Verra-t-il à ses yeux son amante immolée ?

AGAMEMNON.

Achille était absent ; et son père Pélée,
D’un ennemi voisin redoutant les efforts,
L’avait, tu t’en souviens, rappelé de ces bords ;
Et cette guerre, Arcas, selon toute apparence,
Aurait dû plus longtemps prolonger son absence.
Mais qui peut dans sa course arrêter ce torrent ?
Achille va combattre, et triomphe en courant ;
Et ce vainqueur, suivant de près sa renommée,
Hier avec la nuit arriva dans l’armée.
Mais des nœuds plus puissants me retiennent le bras ;
Ma fille, qui s’approche, et court à son trépas ;
Qui, loin de soupçonner un arrêt si sévère,
Peut-être s’applaudit des bontés de son père :
Ma fille… Ce nom seul, dont les droits sont si saints,
Sa jeunesse, mon sang, n’est pas ce que je plains :
Je plains mille vertus, une amour mutuelle,
Sa piété pour moi, ma tendresse pour elle,
Un respect qu’en son cœur rien ne peut balancer,
Et que j’avais promis de mieux récompenser.
Non, je ne croirai point, ô ciel, que ta justice
Approuve la fureur de ce noir sacrifice :
Tes oracles sans doute ont voulu m’éprouver ;
Et tu me punirais si j’osais l’achever.
Arcas, je t’ai choisi pour cette confidence ;
Il faut montrer ici ton zèle et ta prudence.
La reine, qui dans Sparte avait connu ta foi,
T’a placé dans le rang que tu tiens près de moi.
Prends cette lettre, cours au-devant de la reine,
Et suis, sans t’arrêter, le chemin de Mycène.
Dès que tu la verras, défends-lui d’avancer,
Et rends-lui ce billet que je viens de tracer.
Mais ne t’écarte point ; prends un fidèle guide.
Si ma fille une fois met le pied dans l’Aulide,
Elle est morte : Calchas, qui l’attend en ces lieux,
Fera taire nos pleurs, fera parler les dieux ;
Et la religion, contre nous irritée,
Par les timides Grecs sera seule écoutée ;
Ceux même dont ma gloire aigrit l’ambition
Réveilleront leur brigue et leur prétention,
M’arracheront peut-être un pouvoir qui les blesse…
Va, dis-je, sauve-la de ma propre faiblesse.
Mais surtout ne va point, par un zèle indiscret,
Découvrir à ses yeux mon funeste secret.
Que, s’il se peut, ma fille, à jamais abusée,
Ignore à quel péril je l’avais exposée ;
D’une mère en fureur épargne-moi les cris ;
Et que ta voix s’accorde avec ce que j’écris.
Pour renvoyer la fille, et la mère offensée,
Je leur écris qu’Achille a changé de pensée ;
Et qu’il veut désormais jusques à son retour
Différer cet hymen que pressait son amour.
Ajoute, tu le peux, que des froideurs d’Achille
On accuse en secret cette jeune Ériphile
Que lui-même captive amena de Lesbos,
Et qu’auprès de ma fille on garde dans Argos.
C’est leur en dire assez : le reste, il le faut taire.
Déjà le jour plus grand nous frappe et nous éclaire ;
Déjà même l’on entre, et j’entends quelque bruit.
C’est Achille.

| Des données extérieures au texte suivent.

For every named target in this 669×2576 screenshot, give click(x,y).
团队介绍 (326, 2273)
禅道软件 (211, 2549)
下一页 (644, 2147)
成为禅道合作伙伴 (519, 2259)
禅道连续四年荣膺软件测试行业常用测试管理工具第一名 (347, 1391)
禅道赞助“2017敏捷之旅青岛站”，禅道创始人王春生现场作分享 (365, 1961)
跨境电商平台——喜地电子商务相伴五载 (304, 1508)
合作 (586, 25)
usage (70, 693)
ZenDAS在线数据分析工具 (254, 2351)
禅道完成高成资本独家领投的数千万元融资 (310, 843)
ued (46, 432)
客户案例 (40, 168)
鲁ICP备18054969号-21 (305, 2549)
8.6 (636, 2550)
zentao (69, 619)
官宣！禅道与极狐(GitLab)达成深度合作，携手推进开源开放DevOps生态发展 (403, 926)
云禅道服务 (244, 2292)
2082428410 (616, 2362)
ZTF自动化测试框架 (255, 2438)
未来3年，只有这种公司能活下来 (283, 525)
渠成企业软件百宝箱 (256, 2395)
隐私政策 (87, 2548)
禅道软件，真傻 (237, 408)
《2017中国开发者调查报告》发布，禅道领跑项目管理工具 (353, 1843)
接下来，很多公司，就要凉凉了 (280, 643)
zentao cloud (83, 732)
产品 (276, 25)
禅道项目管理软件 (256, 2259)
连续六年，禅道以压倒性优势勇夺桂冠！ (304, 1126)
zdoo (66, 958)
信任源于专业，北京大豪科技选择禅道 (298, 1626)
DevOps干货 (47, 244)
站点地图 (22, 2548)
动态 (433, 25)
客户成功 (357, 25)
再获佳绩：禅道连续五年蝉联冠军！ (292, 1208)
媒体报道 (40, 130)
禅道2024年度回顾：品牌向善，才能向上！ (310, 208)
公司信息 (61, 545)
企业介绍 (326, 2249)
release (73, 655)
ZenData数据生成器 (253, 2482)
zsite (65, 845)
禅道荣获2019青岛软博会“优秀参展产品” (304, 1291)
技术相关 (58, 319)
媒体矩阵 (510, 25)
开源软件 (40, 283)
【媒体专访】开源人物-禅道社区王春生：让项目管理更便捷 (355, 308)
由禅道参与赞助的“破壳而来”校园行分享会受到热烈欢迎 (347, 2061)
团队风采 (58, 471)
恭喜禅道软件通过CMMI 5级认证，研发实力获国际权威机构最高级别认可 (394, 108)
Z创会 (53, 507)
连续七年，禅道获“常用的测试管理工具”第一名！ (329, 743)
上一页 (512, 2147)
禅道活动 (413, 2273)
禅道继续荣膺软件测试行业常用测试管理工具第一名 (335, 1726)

Va, pars. Dieux ! Ulysse le suit !


Scène II.

AGAMEMNON, ACHILLE, ULYSSE.
AGAMEMNON.

Quoi ! seigneur, se peut-il que d’un cours si rapide
La victoire vous ait ramené dans l’Aulide ?
D’un courage naissant sont-ce là les essais ?
Quels triomphes suivront de si nobles succès !
La Thessalie entière, ou vaincue ou calmée,
Lesbos même conquise en attendant l’armée,
De toute autre valeur éternels monuments,
Ne sont d’Achille oisif que les amusements.

ACHILLE.

Seigneur, honorez moins une faible conquête :
Et que puisse bientôt le ciel qui nous arrête
Ouvrir un champ plus noble à ce cœur excité
Par le prix glorieux dont vous l’avez flatté !
Mais cependant, seigneur, que faut-il que je croie
D’un bruit qui me surprend et me comble de joie ?
Daignez-vous avancer le succès de mes vœux ?
Et bientôt des mortels suis-je le plus heureux ?
On dit qu’Iphigénie, en ces lieux amenée,
Doit bientôt à son sort unir ma destinée.

AGAMEMNON.

Ma fille ? Qui vous dit qu’on la doit amener ?

ACHILLE.

Seigneur, qu’a donc ce bruit qui vous doive étonner ?

AGAMEMNON.
(à Ulysse.)
Juste ciel ! Saurait-il mon funeste artifice ?
ULYSSE.

Seigneur, Agamemnon s’étonne avec justice.
Songez-vous aux malheurs qui nous menacent tous ?
Ô ciel ! pour un hymen quel temps choisissez-vous ?
Tandis qu’à nos vaisseaux la mer toujours fermée
Trouble toute la Grèce et consume l’armée,
Tandis que, pour fléchir l’inclémence des dieux,
Il faut du sang peut-être, et du plus précieux,
Achille seul, Achille à son amour s’applique !
Voudrait-il insulter à la crainte publique,
Et que le chef des Grecs, irritant les destins,
Préparât d’un hymen la pompe et les festins ?
Ah ! seigneur, est-ce ainsi que votre âme attendrie
Plaint le malheur des Grecs, et chérit la patrie ?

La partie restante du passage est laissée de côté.